Task description >>
Print every line below without adding or leaving out a single word.

Stored records:
>>>
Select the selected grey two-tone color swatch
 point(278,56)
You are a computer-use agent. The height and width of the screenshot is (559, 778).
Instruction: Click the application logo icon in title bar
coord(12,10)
<<<
Exercise answer >>
Select the selected grey two-tone color swatch
 point(278,56)
You are a computer-use agent. The height and width of the screenshot is (559, 778).
Instruction: Click the application logo icon in title bar
coord(12,10)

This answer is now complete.